Supplied text:
********

If rock or pop music, at least the best of it, isn't masscult (for the worst surely is), what is it? I think that most of it is better characterized as midcult. For Macdonald, midcult is more difficult to describe than masscult, because unlike the latter, it puts on airs of sophistication. It is the mixing of high culture and low, which, unlike masscult, is a danger to actual high culture. Even though midcult can be very popular with the educated classes, it is dangerous precisely because it makes spectators believe they are participating in high culture, in an active community of discerning tastemakers. But this is fantasy: for midcult, just like masscult, builds its responses in for you. This is the promise and peril of midcult, as it creates a simulacrum of high culture, and not the real thing. This doesn't mean midcult can't be highly aesthetically enjoyable, or innovative in its own way—just that it can't fulfill the promise of a work of high culture, or serve as a replacement for it.

Macdonald considers The Atlantic, Harper's, the works of John Steinbeck, the book of the month club, and The Old Man and the Sea as examples of midcult. I think some of these examples are dated, obviously, since The Atlantic and Harper's are so different today than they were in 1960—moreover, I'd go to bat for Harper's as a magazine of high culture. In truth, Macdonald's idea of midcult has its problems—it is imprecise, subjective, and more than a touch elitist (in a bad way)—and is thus the weaker prong of his argument. But the middlebrow undoubtedly thrives in the United States, like a common pest that's rarely seen, probably because we've become so inured to it. And while some middlebrow work may possess artistic, aesthetic, or critical value, most of it doesn't. So when I think of middlebrow literature, I think of Raymond Carver, whose work is so tendentious, so self-consciously miserable, that it reads like a parody of what "serious" literature is supposed to be. When I think of middlebrow criticism or reportage, I think of Thomas Friedman, who manages to be extremely respectable and utterly vacuous at every turn, never upsetting the elite consensus while pretending to advocate for brave solutions to social and political problems. When I think of middlebrow music, I think of any number of Pitchfork-approved farts-in-the-wind like Best Coast, whose work is fun and alternately moody and altogether one-dimensional. And, finally, when I think of middlebrow television—even at its best—I think of Friday Night Lights, which, although it has much to recommend it, is still essentially a soap opera. Coach Taylor told them he needed them to do better, and we knew they would.

********

Data provided:
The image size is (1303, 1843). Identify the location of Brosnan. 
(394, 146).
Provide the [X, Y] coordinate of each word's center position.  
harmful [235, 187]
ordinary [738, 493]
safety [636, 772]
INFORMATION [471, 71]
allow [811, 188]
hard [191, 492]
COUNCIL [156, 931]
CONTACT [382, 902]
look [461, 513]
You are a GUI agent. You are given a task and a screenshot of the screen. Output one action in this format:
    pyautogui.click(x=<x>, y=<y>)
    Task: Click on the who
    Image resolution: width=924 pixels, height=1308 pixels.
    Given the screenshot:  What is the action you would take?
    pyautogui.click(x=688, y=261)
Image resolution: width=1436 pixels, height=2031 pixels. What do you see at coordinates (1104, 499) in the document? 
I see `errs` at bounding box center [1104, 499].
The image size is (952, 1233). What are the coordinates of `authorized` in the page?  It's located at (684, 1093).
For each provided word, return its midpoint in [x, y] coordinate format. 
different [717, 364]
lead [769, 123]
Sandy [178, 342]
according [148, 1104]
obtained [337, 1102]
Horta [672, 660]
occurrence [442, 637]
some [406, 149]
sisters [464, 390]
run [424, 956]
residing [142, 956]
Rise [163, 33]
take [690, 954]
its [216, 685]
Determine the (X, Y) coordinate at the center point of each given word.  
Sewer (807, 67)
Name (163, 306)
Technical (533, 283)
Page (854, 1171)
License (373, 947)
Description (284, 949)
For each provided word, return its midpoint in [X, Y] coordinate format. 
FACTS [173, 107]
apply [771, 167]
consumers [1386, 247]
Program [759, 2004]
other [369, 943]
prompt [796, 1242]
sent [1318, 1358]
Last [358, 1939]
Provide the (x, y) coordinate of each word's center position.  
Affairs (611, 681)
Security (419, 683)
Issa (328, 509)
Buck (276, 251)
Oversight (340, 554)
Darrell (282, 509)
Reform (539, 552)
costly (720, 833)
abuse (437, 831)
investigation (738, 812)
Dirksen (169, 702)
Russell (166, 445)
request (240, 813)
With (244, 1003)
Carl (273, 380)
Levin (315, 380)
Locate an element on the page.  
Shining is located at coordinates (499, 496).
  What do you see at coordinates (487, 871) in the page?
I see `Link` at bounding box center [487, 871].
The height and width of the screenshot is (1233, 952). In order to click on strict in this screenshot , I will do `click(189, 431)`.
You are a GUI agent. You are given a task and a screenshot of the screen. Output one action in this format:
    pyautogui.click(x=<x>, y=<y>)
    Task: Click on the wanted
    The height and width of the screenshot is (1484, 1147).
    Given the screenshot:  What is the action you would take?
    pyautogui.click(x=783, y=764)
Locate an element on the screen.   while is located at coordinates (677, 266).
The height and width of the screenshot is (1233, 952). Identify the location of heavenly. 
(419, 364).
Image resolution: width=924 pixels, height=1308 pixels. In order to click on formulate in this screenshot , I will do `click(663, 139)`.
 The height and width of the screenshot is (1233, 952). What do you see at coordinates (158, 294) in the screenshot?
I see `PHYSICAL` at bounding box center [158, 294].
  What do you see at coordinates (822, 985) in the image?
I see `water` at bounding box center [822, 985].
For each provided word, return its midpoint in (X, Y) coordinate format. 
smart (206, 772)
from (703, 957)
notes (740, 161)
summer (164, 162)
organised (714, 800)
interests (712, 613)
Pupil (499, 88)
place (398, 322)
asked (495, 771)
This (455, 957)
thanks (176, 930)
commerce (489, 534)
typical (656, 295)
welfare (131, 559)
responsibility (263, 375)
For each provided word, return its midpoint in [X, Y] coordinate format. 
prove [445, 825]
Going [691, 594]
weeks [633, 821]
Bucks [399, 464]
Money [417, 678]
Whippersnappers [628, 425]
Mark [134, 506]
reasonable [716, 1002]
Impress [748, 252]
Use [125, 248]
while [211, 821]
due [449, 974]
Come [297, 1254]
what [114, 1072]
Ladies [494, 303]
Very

********

Problems to solve:
1. Answer these questions from the essay on midcult, giving each answer on its own line marked to match.
(a) What two things does midcult mix, according to the description of Macdonald's view?
(b) Which magazine would the writer defend as a magazine of high culture?
(c) Which television show does the writer call essentially a soap opera?
2. Carry the essay on midcult forward, starting right after its final sentence.

Answers for the exercise:
1.
(a) High culture and low culture.
(b) Harper's.
(c) Friday Night Lights.

2.
When it comes to the cultural and intellectual situation, the question is never just where we've come from, but also where we're headed. 1960 might as well be a century ago, given the chasm between our time and when Macdonald first published his essay. But for all the distance we've traveled, what have we learned? Very little, I think.

Where there has been the most marked improvement, ironically, is in television. While there is more bad American television than there was fifty years ago, there is also a kind of television that would have been unimaginable in the past. Macdonald speculated that pay TV might help improve the quality of the programming, because it would empower editors to take chances, and remove the de facto veto power that advertisers wield over the networks. This was extremely incisive. Shows like The Sopranos, Mad Men, Breaking Bad, and The Wire have pushed the boundaries of what many thought was possible for television. Some of it may even transcend midcult altogether. The Wire, in particular, rivals the best kind of films in the emotional complexity of its characters, and the way its storylines poetically—and brutally—unfold. Our best living novelists would struggle to create a character as compelling, morally ambiguous, and multidimensional as, for instance, Omar Little.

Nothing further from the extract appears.